Through `reflectionism' the department store floor manager sees in the
``mirror'' the artist as a puppet on a (wireless) ``string''. `My
Manager' forces attendants/maintainers of the `Surveillance
Superhighway' to snap out of being puppets for a brief instant, and
confront the reality of what their blind obedience can lead to.
The Stelarc tradition refers to electrical stimulation of the body (giving credit where credit is due...)
Later I had an exhibit at Gallery TPW, July 2001 including a re-enactment of some of my old telematic body performances, such as Corporate Body, in which remote participants (my "Board of Directors") could vote on actions taken by my body while they viewed a live video feed transmitted from my body. Part of the device is worn around the neck like a "yoke" (hence Board of Directors Yoke = BoDY), and swivels the head in the appropriate direction, as with the remote (but this time virtual) joystick of earlier embodiments of the invention.
Corporate Body is based on my 1975 performance "My Manager" (remote control of my body), but of course now uses the World Wide Web as the control (and viewing) medium. (The updated version at TPW used electronic flashlamp trigger coils plugged into the parallel port of my wearable computer, with some new CGI scripts for participants to remotely control my body).
Later in 1996, I
experienced a wonderful performance by Elsanaar, and tried his
machine on, and then also updated my www page to credit his work as well:
`My Manager', borrows from the Stellarc/Elsenaar tradition in
performance art: not just that the author's `third eye' might be
analogous to Stellarc's third hand, but, more importantly, that the
body is controlled remotely. `My Manager' allows participants to, via
Radio TeleTYpe (RTTY), become managers and remotely contribute to the
creation of a documentary video in an environment under totalitarian
surveillance (where photography, video, etc., other than by the
totalitarian regime is prohibited). The artist is metaphorically a
puppet on a ``string'' (to be precise, a puppet on a wireless data
connection) who, for example, dutifully marches into the establishment
in question, goes over to the stationery department, selects a pencil
for purchase, and marches past the magazine rack without stopping to
browse the magazines.
My telematic body performances, such as Corporate Body, in which remote participants (my "Board of Directors") could vote on actions taken by my body while they viewed a live video feed transmitted from my body, explored many of the issues of existentialism, freewill and free-agency, that led to the founding of EXISTech (existential technologies corporation) and the writing of the article Can humans being clerks make clerks be human?.
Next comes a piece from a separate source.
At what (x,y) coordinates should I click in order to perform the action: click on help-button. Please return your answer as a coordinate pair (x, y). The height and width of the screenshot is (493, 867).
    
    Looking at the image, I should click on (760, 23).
My work on 20 years of telematic body art and Cyborgian Primitives was also mentioned in my article published in Leonardo, 1998.
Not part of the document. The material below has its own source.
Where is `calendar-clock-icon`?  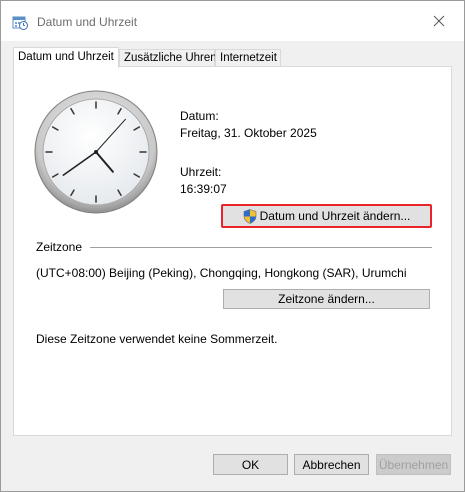 calendar-clock-icon is located at coordinates (20, 23).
I have also developed various other versions of my two-way telematic wearable wireless webcam, and some variations that use visual voting rather than electric shocks.
Although many were offended by the idea of a body driven by a Board of Directors (BoD), more recently, others appear to have built upon this body of work, by using voting over the internet to direct a wearable wireless webcam in less shocking ways (such as adoption of my visual feedback approach).